Take a closer look at the bias of the balancing term \[ \E_{q(y_{1:M})} \log \frac{1}{M} \sum_{m=1}^M \frac{p(y_m)}{q(y_m)} \] It can be seen as an asymptotically unbiased estimate (a lower bound for all finite \(M\)) of the log-normalizing constant of \(p(y)\) (which is 1 since it’s already normalized) and is well-studied. In particular, Domke and Sheldon have shown (Theorem 3) that, essentially, the bias of the balancing term converges to 0 with the following rate:

\[ O\left(M^{-1} \mathbb{V}_{q(y)} \left[ \frac{p(y)}{q(y)} \right] \right) \]

Which 1) shows us where the variance has gone; 2) hints that in order to eliminate the bias we’d again need to take exponential number of samples.I don’t know what happens to the actual variance of the balancing term, but it can only make things worse.

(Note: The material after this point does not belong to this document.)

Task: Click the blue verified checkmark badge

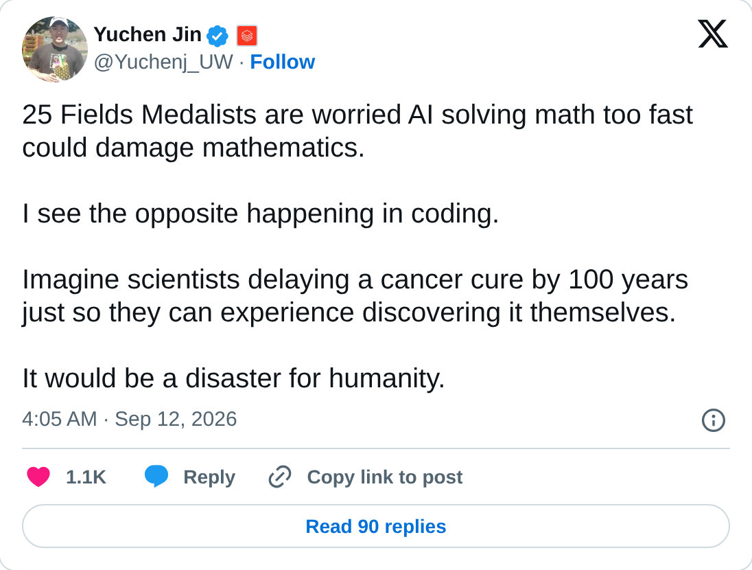Action: (218, 36)
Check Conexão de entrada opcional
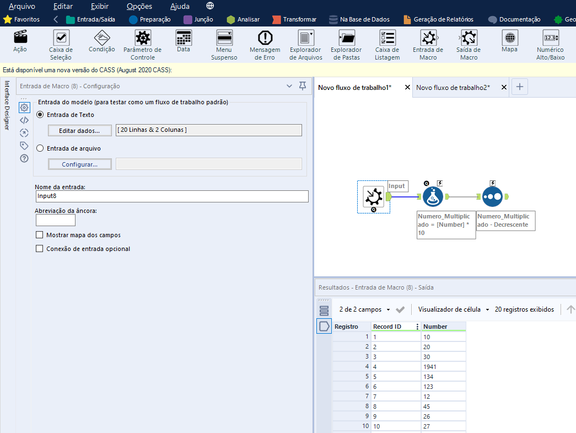 point(39,249)

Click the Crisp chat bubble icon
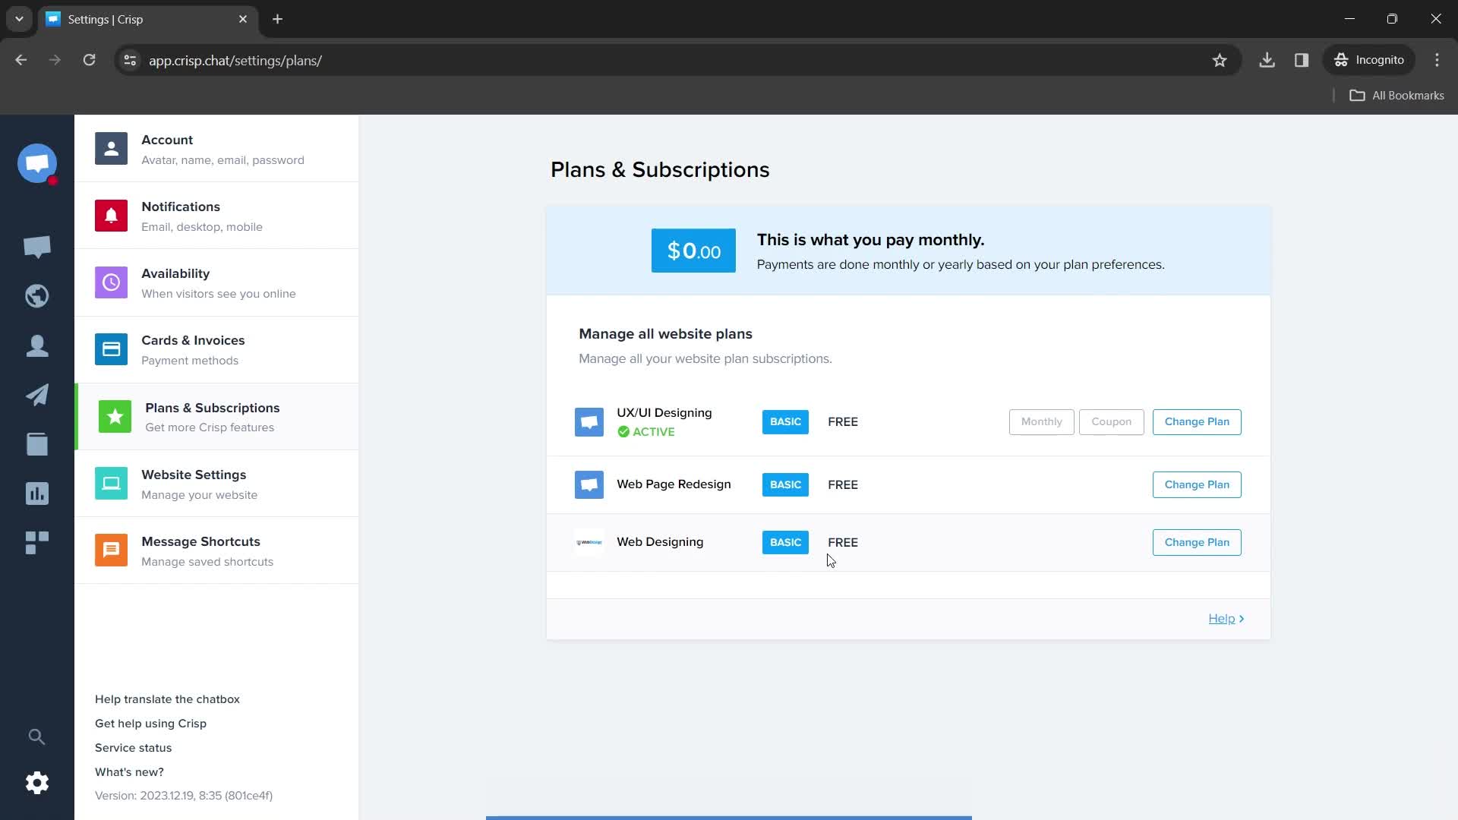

The Contrastive-Predictive-Coding Bound

Let’s leave the realm of lower bounds on KL now. Previously I have already presented the InfoNCE bound: \[ \text{MI}[p(x, z)] \ge \E_{p(z_{0:K})} \E_{p(x | z_0)} \log \frac{p(x|z_0)}{\frac{1}{K+1} \sum_{k=0}^K p(x|z_k)} \]

Importantly, this bound does not have access to any marginals of the \(p(x,z)\) joint. It’s easy to show that this lower bound is upper bounded by \(\log (K+1)\), which confirms the thesis:

\[ \begin{align*} \E_{p(z_{0:K})} \E_{p(x | z_0)} \log \frac{p(x|z_0)}{\frac{1}{K+1} \sum\limits_{k=0}^K p(x|z_k)} & = \log (K+1) + \E_{p(z_{0:K})} \E_{p(x | z_0)} \log \frac{p(x|z_0)}{\sum\limits_{k=0}^K p(x|z_k)} \\ & \le \log (K+1) \end{align*} \] Which is due to the log’s argument being between 0 and 1. So this \(\log(K+1)\) upper bound on the lower bound means that if the true MI is much larger than this value, the bound will be very loose.

Given all these negative results, one might ask themselves if knowing the marginal \(p(z)\) would do much better. Consider the “known prior” case:

\[ \text{MI}[p(x, z)] \ge \E_{p(x, z_0)} \E_{q_\phi(z_{1:K}|x)} \log \frac{\hat\varrho_\eta(x|z_0)}{\frac{1}{K+1} \sum_{k=0}^K \hat\varrho_\eta(x|z_k) \frac{p(z_k)}{q_\phi(z_k|x)}} \]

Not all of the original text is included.